Radio by Warren Steve

Radio by Warren Steve

Author:Warren, Steve
Language: eng
Format: epub
ISBN: 978-1-136-03513-5
Publisher: Taylor & Francis (CAM)


HEY LISTENERS! ALL ABOARD!

How announcers are instructed regarding how to keep the listener listening is the most valuable direction they can get. All other programming elements should be addressed to that purpose, whether it is music, humor, information, or contests. It’s helpful for announcers to understand the importance of this end result, but they are often lacking in management direction. Explain AQH to the air staff. It’s helpful to know what it is. Staff members are responsible for the execution of quarter hour building promotions. Excellent quarter hour building promotions such as the following are the sort, of promotions that extend listenership:

• The amount of money in the jackpot is increased by a certain amount each hour

• Adding a new word to the mystery phrase

• Giving an additional clue to today’s question

• Listen for an upcoming song

• Call when you hear …

All of these generate continued interest and continued listening, which extends quarter hours. If the air staff understands this, then they are motivated to be interesting and clever in convincing the audience to stick around. As far as a radio station’s air staff is concerned, generating cume and quarter hours and knowing the types of promotions that do each are important pieces of information.

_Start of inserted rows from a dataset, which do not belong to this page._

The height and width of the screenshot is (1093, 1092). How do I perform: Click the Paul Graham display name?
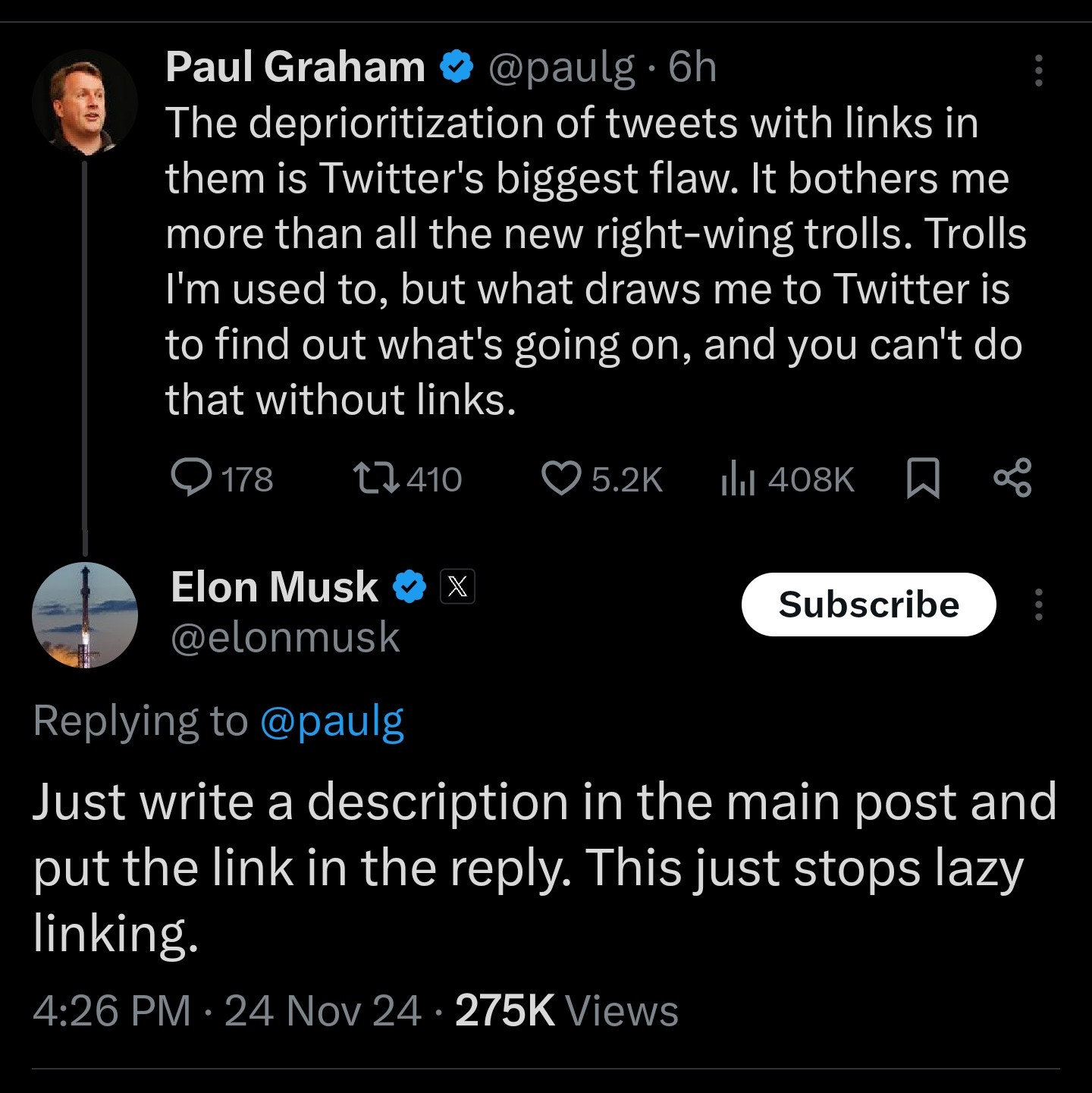click(x=295, y=67)
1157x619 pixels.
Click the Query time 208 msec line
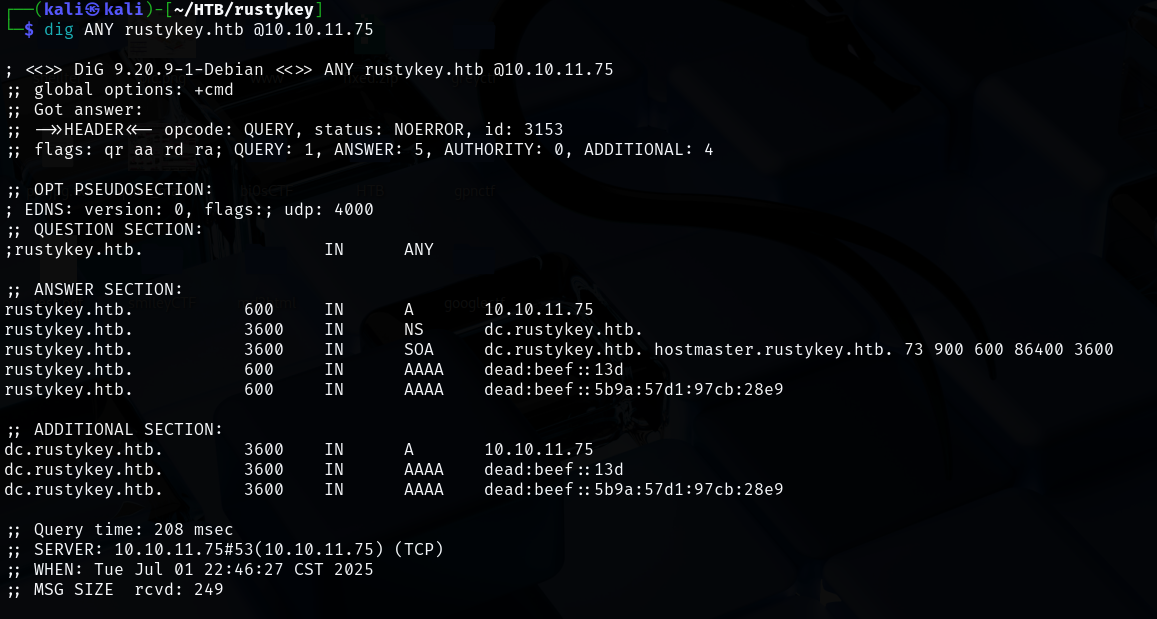click(x=128, y=530)
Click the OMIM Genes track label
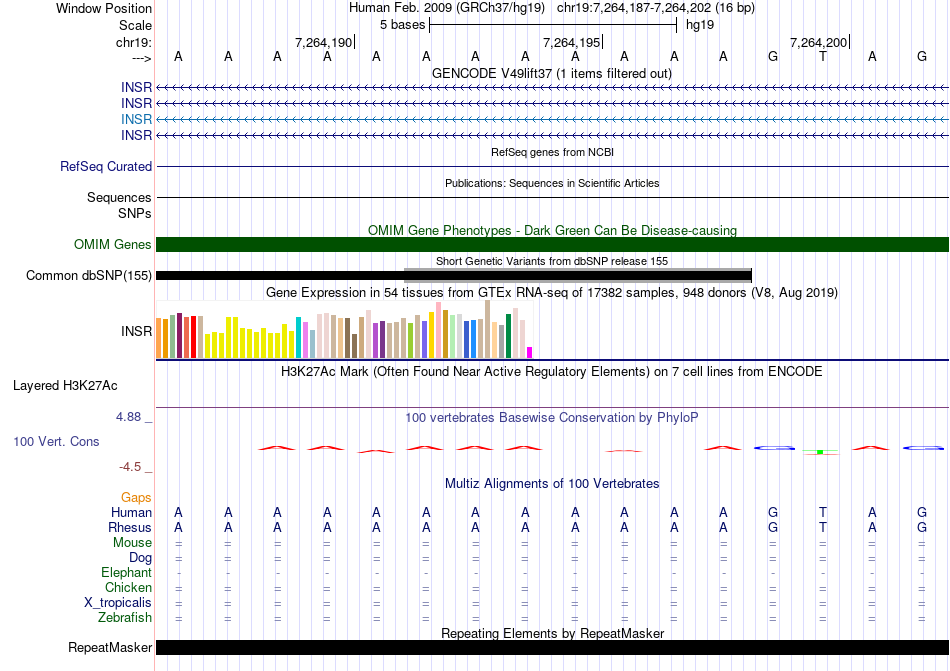Image resolution: width=950 pixels, height=671 pixels. (x=113, y=245)
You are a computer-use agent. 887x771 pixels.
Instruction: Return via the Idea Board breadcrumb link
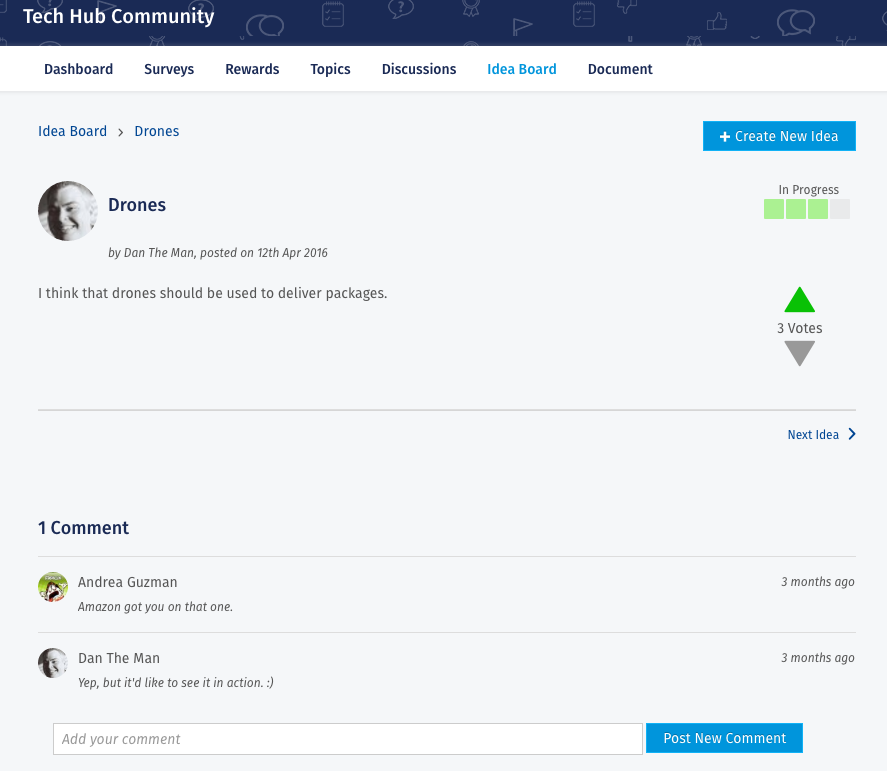click(72, 131)
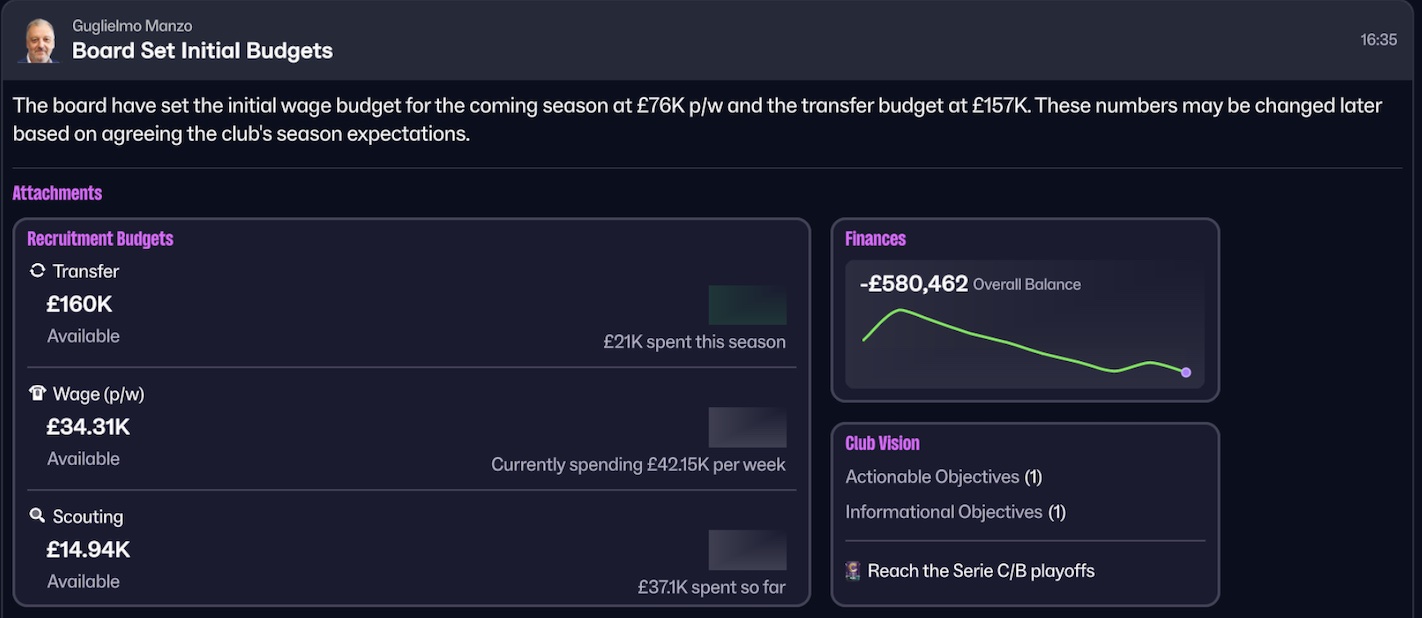
Task: Open the Club Vision panel heading
Action: pos(882,443)
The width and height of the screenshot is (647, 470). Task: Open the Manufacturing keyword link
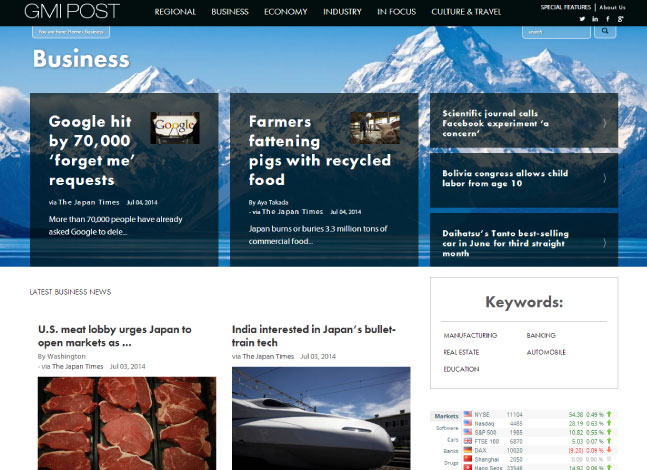(470, 335)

The other term we talked about earlier, that comes into play with respect to the air staff is TSL (time spent listening), a term that is self-descriptive. The TSL tables from Arbitron can tell the interpreter of the data how long specific listeners stay with the station during the total listening day or during each specific daypart. TSL is a product of extended quarter hours. Stations that achieve substantial quarter hours with their listeners generally have long TSL, too.

As we mentioned in the last chapter, ironically, some of the stations with the highest TSL end up with the lowest ratings because these are stations that program a very specialized type of radio program and have a very small cume. Religious stations, ethnic, foreign language, or other special interests tend to generate high TSL because their audience generally listens to no other station. Even though the cume is small, it has enormous quarter hours. The combination of the two do not generate a high rating for the station, but you can see that on a national level, these stations have very high TSL ratios. So it’s deceptive. A good TSL for any station is really only significant when accompanied by substantial cume.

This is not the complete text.